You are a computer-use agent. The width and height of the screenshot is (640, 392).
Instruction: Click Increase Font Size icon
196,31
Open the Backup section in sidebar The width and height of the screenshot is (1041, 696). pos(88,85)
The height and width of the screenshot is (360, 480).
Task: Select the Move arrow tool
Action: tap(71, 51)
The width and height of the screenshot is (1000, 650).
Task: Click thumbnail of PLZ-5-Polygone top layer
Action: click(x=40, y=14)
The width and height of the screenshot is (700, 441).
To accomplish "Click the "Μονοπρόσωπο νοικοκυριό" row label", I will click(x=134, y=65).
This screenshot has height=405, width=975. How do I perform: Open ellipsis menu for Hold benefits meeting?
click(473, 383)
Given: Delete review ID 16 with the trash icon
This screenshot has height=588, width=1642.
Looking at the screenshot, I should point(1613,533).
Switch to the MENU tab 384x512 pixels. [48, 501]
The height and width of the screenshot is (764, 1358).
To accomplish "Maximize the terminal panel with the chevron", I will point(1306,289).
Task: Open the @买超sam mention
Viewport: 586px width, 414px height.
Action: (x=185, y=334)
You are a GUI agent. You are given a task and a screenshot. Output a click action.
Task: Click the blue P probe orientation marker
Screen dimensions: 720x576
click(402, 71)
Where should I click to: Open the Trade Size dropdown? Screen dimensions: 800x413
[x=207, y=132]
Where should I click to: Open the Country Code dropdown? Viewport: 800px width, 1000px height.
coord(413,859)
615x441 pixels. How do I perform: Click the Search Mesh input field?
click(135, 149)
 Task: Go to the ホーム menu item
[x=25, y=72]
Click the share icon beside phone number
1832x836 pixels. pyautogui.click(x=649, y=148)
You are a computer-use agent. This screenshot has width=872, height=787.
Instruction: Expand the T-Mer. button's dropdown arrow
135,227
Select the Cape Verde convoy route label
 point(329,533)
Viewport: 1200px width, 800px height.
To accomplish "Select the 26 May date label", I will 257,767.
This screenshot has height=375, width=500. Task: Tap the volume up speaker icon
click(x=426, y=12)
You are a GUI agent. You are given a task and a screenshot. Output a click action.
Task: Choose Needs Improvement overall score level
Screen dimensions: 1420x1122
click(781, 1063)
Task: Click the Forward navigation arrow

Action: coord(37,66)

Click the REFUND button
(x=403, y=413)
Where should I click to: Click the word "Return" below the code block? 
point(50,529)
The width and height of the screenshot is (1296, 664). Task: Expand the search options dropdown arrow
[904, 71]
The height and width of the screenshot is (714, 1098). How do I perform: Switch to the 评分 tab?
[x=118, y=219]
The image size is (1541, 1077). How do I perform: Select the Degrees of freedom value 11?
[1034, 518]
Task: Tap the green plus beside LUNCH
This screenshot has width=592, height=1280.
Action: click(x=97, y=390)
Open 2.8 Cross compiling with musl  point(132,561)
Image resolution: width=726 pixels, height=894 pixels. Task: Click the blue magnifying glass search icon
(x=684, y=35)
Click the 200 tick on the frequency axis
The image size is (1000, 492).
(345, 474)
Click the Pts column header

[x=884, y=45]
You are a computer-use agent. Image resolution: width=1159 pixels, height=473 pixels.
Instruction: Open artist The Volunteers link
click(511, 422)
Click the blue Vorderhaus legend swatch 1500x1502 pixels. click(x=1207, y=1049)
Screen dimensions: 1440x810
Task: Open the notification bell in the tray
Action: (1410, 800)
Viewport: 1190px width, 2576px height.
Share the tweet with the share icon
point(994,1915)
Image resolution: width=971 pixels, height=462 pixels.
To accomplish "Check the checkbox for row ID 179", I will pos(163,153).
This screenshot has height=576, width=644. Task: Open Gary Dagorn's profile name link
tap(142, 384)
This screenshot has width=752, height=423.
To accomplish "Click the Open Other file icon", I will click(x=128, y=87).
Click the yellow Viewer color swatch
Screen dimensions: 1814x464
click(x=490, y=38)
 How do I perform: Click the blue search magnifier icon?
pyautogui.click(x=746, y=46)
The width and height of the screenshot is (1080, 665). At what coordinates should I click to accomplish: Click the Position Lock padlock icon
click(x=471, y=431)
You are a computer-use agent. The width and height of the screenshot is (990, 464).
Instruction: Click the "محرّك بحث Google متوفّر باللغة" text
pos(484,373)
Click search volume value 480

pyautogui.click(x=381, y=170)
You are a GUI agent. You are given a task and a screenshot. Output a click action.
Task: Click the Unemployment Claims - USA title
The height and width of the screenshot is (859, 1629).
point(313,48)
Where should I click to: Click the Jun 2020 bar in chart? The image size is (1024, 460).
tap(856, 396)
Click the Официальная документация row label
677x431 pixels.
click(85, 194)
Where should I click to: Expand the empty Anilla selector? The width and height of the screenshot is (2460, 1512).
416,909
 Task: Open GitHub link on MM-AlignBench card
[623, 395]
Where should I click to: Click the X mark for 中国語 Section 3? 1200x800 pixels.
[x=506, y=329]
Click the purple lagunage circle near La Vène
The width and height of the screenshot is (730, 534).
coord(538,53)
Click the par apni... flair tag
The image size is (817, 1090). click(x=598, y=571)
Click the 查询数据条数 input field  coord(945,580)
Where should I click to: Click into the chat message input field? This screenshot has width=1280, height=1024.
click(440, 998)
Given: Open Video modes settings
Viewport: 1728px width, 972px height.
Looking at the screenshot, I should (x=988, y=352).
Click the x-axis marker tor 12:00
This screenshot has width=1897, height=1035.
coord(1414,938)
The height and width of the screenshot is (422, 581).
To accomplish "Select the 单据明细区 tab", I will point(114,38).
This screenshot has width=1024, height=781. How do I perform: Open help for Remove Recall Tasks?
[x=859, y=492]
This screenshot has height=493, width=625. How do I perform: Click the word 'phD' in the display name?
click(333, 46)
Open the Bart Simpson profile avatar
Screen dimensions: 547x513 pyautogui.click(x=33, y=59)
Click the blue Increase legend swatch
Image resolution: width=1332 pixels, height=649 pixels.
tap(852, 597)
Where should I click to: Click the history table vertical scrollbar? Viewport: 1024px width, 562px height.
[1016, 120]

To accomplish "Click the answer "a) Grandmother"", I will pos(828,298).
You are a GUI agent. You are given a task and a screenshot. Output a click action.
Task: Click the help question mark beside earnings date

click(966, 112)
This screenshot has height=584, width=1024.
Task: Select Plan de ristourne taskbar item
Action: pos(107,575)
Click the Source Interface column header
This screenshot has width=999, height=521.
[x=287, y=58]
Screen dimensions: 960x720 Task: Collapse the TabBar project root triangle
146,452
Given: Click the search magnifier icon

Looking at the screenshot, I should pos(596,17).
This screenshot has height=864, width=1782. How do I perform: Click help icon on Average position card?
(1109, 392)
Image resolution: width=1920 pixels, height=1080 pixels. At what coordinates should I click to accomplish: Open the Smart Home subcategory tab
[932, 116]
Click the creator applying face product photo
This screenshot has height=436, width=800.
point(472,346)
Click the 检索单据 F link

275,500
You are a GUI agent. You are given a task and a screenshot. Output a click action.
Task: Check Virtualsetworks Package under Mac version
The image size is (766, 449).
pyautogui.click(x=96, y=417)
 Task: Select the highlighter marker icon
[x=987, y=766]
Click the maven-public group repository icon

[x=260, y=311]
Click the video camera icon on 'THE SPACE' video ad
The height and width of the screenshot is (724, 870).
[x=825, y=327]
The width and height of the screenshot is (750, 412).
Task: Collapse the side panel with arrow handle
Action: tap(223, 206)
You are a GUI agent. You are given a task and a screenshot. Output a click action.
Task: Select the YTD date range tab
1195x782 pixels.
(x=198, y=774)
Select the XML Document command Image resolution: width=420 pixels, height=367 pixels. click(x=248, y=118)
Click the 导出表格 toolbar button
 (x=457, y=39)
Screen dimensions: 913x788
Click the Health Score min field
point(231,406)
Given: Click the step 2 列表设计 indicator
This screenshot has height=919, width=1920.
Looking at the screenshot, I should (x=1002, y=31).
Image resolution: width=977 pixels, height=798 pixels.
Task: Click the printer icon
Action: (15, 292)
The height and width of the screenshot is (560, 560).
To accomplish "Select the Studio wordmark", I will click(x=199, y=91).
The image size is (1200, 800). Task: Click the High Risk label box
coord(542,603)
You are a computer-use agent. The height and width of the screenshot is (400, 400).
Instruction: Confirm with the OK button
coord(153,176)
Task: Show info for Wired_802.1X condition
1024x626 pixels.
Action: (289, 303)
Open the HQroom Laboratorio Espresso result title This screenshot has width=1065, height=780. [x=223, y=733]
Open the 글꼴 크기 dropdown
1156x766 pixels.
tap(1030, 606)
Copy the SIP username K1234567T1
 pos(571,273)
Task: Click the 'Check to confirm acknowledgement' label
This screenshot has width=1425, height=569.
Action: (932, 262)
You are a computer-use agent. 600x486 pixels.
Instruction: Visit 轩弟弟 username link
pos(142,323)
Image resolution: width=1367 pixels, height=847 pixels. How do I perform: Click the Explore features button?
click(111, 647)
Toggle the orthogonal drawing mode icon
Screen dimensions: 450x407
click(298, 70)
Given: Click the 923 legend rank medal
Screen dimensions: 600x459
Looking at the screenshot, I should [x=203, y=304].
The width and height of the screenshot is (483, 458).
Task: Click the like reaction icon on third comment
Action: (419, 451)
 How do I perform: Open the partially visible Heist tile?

◆ ◆ ◆ ◆ ◆

Copy only the entries from the first line to the line with "Task: Click the blue P", each exactly as it appears.

You are a computer-use agent. The width and height of the screenshot is (640, 392).
Instruction: Click Increase Font Size icon
196,31
Open the Backup section in sidebar The width and height of the screenshot is (1041, 696). pos(88,85)
The height and width of the screenshot is (360, 480).
Task: Select the Move arrow tool
Action: tap(71, 51)
The width and height of the screenshot is (1000, 650).
Task: Click thumbnail of PLZ-5-Polygone top layer
Action: click(x=40, y=14)
The width and height of the screenshot is (700, 441).
To accomplish "Click the "Μονοπρόσωπο νοικοκυριό" row label", I will click(x=134, y=65).
This screenshot has height=405, width=975. How do I perform: Open ellipsis menu for Hold benefits meeting?
click(473, 383)
Given: Delete review ID 16 with the trash icon
This screenshot has height=588, width=1642.
Looking at the screenshot, I should point(1613,533).
Switch to the MENU tab 384x512 pixels. [48, 501]
The height and width of the screenshot is (764, 1358).
To accomplish "Maximize the terminal panel with the chevron", I will point(1306,289).
Task: Open the @买超sam mention
Viewport: 586px width, 414px height.
Action: (x=185, y=334)
You are a GUI agent. You are given a task and a screenshot. Output a click action.
Task: Click the blue P probe orientation marker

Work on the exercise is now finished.